More recent studies have identified the iliotibial band, in particular the deep layer of the ITB and its Kaplan fiber attachment, to provide the greatest control of anterolateral rotation [30]. An additional study by Rahnemai-Azar et al., quantified mean peak forces of the anterolateral capsule (319 N) and the ITB (487 N) demonstrating a clear difference in the peak forces in these structures compared to the ALL found in this present study [31]. The results of the study presented here, and previous research, suggest that the combination of the ITB with its Kaplan fiber attachment, the meniscotibial (i.e., infra-meniscal) portion of the ALL and the lateral meniscus, can be thought of in terms of an anterolateral capsulomeniscal complex—the anterolateral corner [30]. As such, reconstruction or repair of one or a combination of these structures alongside ACL reconstruction may help restore anterolateral rotational laxity and warrants further investigation.

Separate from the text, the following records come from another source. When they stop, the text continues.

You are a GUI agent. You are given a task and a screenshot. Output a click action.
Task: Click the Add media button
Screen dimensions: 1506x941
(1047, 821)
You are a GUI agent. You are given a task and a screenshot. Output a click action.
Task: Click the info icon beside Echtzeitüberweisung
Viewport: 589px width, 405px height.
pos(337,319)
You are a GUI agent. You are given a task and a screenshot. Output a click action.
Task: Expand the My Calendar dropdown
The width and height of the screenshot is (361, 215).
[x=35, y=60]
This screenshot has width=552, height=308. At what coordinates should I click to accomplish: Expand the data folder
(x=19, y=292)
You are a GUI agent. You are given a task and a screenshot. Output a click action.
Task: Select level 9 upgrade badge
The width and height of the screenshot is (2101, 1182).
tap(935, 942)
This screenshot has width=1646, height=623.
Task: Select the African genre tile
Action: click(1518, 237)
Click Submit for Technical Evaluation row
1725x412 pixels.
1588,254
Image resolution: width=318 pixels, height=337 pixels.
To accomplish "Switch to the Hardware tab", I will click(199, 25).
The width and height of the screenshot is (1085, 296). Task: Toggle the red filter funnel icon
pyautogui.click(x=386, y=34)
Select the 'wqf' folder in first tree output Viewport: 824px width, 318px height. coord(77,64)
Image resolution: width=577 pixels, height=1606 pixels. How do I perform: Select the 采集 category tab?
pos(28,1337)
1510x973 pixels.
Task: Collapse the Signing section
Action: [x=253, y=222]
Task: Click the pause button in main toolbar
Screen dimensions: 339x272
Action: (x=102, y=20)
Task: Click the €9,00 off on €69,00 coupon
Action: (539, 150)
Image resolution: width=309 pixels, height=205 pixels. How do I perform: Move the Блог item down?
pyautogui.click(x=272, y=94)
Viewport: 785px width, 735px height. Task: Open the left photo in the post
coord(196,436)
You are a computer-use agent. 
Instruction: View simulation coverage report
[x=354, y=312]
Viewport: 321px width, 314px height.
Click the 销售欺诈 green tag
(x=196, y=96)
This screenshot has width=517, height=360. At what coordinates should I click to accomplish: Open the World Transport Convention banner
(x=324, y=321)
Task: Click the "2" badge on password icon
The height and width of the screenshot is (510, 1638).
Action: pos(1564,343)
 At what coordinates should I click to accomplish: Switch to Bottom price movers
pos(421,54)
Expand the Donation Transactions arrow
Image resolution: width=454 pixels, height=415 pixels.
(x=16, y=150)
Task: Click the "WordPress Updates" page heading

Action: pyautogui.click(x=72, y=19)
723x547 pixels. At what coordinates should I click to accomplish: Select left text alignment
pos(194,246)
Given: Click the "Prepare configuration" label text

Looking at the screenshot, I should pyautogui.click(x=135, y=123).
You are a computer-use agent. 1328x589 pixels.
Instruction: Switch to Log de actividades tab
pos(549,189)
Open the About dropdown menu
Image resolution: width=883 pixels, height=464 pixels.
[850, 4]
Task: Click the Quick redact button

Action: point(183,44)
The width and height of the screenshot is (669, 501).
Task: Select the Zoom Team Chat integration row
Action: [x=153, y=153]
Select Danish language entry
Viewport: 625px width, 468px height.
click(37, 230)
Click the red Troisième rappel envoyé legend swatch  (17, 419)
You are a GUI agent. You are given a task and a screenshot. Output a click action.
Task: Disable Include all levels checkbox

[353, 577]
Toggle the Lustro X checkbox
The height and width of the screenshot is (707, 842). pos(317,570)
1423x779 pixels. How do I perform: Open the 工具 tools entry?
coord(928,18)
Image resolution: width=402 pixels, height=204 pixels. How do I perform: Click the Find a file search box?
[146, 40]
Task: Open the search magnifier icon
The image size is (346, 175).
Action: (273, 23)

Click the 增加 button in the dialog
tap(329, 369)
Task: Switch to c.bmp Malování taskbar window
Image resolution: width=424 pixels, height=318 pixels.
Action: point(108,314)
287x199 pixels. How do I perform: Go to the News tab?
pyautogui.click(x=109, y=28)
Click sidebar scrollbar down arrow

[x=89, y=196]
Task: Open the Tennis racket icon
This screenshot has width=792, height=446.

As is common with biomechanical studies of this nature, the cadaveric specimens used in the current investigation were from older individuals, and thus the limitations associated with them would be present. Furthermore, although this study used a relatively small sample size the large effect sizes suggest that the findings are still meaningful.

Conclusion

The results of this study indicate that the ALL-meniscal construct that includes the infra-meniscal fibers is significantly stronger and stiffer than the construct that includes the supra-meniscal fibers. Therefore, the infra-meniscal ALL is another important component of the anterolateral complex of the knee and should be considered when patients present with an ACL and/or lateral meniscal injury as it may have clinical implications with respect to anterolateral rotational laxity.